Long-missing WWII medals awarded to family
Published 12:00 am Tuesday, February 19, 2013
Associated Press
LOS ANGELES (AP) A Southern California woman who grew up knowing little of her father a heroic casualty of World War II is now the proud owner of his long-lost battle medals, including a Silver Star and Purple Heart.
Hyla Merin’s mother never spoke about the Army officer who died before she was born. The scraps of information she gathered from other relatives were hazy: 2nd Lt.
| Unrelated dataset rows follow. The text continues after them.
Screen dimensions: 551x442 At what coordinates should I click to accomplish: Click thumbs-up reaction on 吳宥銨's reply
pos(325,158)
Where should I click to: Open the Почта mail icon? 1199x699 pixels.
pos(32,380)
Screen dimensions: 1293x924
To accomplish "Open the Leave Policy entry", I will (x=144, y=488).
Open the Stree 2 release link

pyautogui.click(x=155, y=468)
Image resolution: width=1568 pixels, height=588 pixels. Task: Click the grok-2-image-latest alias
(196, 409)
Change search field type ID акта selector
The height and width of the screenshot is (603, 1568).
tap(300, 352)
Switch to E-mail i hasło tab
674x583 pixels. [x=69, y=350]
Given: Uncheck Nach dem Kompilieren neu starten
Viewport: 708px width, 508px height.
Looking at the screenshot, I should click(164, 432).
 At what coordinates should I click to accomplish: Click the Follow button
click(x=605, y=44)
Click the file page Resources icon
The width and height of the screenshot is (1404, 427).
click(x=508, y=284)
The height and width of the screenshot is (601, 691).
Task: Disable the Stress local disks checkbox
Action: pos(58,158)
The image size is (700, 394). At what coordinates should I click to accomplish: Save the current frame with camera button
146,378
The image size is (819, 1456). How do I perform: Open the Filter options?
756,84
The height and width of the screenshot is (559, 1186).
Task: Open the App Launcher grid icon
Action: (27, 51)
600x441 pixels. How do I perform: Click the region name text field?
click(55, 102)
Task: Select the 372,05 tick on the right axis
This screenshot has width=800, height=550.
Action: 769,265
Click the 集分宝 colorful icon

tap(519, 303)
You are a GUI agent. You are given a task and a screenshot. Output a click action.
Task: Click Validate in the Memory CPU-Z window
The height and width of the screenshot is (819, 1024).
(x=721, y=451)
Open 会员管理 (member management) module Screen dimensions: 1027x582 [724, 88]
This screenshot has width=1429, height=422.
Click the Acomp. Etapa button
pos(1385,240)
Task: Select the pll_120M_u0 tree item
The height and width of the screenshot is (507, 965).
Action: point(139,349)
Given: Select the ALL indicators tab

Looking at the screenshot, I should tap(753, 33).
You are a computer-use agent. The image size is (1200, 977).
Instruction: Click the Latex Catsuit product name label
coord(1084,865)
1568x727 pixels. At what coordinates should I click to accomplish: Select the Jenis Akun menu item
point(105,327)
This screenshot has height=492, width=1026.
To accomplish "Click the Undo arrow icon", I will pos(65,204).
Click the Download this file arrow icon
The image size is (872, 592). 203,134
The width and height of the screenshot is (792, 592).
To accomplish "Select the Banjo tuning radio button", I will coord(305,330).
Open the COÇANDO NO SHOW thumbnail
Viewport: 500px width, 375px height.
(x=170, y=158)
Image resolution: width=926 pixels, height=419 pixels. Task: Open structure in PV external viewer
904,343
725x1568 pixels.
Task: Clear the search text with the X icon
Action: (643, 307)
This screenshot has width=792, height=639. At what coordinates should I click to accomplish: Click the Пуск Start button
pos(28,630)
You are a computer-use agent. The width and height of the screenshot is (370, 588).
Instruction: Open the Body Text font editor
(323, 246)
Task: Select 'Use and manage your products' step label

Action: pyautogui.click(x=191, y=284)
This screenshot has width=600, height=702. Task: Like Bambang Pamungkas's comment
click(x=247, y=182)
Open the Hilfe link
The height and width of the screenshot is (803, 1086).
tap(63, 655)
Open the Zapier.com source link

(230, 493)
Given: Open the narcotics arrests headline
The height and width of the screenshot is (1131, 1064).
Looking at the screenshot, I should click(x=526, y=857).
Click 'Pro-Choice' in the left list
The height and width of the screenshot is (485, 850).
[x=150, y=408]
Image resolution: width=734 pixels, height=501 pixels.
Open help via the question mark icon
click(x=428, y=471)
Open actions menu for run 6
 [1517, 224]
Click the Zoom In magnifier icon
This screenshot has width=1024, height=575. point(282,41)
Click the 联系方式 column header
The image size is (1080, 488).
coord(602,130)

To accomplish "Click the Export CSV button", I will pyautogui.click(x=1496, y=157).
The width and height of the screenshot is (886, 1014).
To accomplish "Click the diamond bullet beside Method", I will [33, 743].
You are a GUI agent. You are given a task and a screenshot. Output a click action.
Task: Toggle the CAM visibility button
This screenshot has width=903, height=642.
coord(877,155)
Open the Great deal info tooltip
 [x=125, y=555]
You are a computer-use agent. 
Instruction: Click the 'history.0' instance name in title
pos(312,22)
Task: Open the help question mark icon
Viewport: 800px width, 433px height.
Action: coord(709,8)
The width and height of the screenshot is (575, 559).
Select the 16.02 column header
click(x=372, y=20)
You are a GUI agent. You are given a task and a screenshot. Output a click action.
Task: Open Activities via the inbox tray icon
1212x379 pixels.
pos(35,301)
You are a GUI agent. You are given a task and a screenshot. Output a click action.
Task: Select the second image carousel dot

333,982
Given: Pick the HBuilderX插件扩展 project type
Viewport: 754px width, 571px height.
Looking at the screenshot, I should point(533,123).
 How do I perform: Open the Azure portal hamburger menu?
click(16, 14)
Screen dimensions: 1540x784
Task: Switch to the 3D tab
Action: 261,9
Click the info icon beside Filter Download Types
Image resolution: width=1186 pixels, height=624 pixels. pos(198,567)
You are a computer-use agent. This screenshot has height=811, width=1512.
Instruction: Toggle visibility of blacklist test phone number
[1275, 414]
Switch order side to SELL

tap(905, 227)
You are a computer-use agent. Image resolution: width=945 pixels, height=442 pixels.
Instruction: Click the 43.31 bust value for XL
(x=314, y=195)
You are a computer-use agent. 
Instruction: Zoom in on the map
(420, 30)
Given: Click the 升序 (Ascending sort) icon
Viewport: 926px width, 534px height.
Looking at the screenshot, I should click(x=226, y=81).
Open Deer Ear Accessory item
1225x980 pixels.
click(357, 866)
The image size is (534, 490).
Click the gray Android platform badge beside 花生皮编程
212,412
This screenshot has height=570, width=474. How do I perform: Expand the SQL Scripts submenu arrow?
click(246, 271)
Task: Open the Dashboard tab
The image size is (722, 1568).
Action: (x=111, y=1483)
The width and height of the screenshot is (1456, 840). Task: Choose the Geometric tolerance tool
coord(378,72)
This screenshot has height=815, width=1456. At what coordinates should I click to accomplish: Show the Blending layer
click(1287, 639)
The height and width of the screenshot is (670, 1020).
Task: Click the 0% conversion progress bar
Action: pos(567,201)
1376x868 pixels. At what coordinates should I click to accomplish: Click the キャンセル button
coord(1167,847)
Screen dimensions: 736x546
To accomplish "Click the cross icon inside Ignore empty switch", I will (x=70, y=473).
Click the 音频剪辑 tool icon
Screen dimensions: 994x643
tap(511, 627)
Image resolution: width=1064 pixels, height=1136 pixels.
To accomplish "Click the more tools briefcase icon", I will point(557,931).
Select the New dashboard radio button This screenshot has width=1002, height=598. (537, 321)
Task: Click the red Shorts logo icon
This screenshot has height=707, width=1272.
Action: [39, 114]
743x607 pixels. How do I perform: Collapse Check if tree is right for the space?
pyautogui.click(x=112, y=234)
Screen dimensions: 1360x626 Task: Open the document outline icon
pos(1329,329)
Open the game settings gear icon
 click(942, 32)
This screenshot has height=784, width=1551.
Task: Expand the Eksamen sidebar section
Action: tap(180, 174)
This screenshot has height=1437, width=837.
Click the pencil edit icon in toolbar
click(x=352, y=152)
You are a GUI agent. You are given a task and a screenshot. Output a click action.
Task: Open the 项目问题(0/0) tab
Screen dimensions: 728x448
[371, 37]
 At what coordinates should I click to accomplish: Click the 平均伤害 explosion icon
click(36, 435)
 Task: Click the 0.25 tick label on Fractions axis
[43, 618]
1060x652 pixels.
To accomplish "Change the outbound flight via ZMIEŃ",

Hyman Markel was a rabbi’s son, brilliant at mathematics, the brave winner of battlefield honors who died sometime in 1945.
Aside from wedding photos of Markel in uniform, Merin never glimpsed him.
About four months ago, the manager of a West Hollywood apartment building where Merin’s mother lived in the 1960s found a box containing papers and the Purple Heart while cleaning out some lockers in the laundry room, Merin said.
The manager contacted Purple Hearts Reunited, a nonprofit organization that returns lost or stolen medals to vets or their families.
A search led to Merin.
On Sunday, she received the Purple Heart, along with a Silver Star she never knew her father had won and a half-dozen other medals.
Merin wiped away tears as the Silver Star was pinned to her lapel during a short ceremony attended by friends and family at her home in Westlake Village, a community straddling the Ventura and Los Angeles county lines. The other medals were presented on a plaque.
"It just confirms what a great man he was," Merin said tearfully. "He gave up his life for our country and our freedom. I’ll put it up in my house as a memorial to him and to those who served."
Merin’s mother, Celia, married Markel in 1941 when he already was in the military. They met at a Jewish temple in Buffalo, N.Y.
Markel was killed in the last days of World War II in May 1945 in Italy’s Po Valley while fighting German troops as an officer with an infantry unit, said Zachariah Fike, the Vermont Army National Guard captain who founded Purple Hearts Reunited.
"The accounts suggest that he was out on patrol and he got ambushed and he charged ahead and basically took out a machine gun position to save the rest of his guys," said Fike, whose organization has returned some two dozen medals. "For that, he paid the ultimate sacrifice."
He was awarded the Purple Heart and Silver Star posthumously, but for some reason the family never was told about the Silver Star and it was never sent to them, Fike said.
Merin’s mother never talked in detail to her daughter about Markel.
"It was a very difficult topic for her. When my father died, she was seven months pregnant with me," Merin said.
Her mother briefly remarried when Merin was 10 but her stepfather died three years later, Merin said.
Her mother moved into the apartment in 1960 and may have placed the Purple Heart in the locker then, Merin said. Her mother lived there until 1975 before moving away, and Merin’s aunt lived there until 2005. Another aunt lived there until 2009.
They never spoke about what was in the locker, and the family must have missed the box when they took away the aunts’ possessions in 2005 and 2009, Merin said.
Merin said that in addition to the Purple Heart, which Pike kept for framing, the box contained letters and other papers, and her father’s Jewish prayer book.
"I found it very hard to look at. A lot of them were condolence letters," she said.
Merin’s mother was told about the discovery of the Purple Heart but didn’t live to see it she died Feb. 1 at age 94.
Associated Press writer Christopher Weber contributed to this story.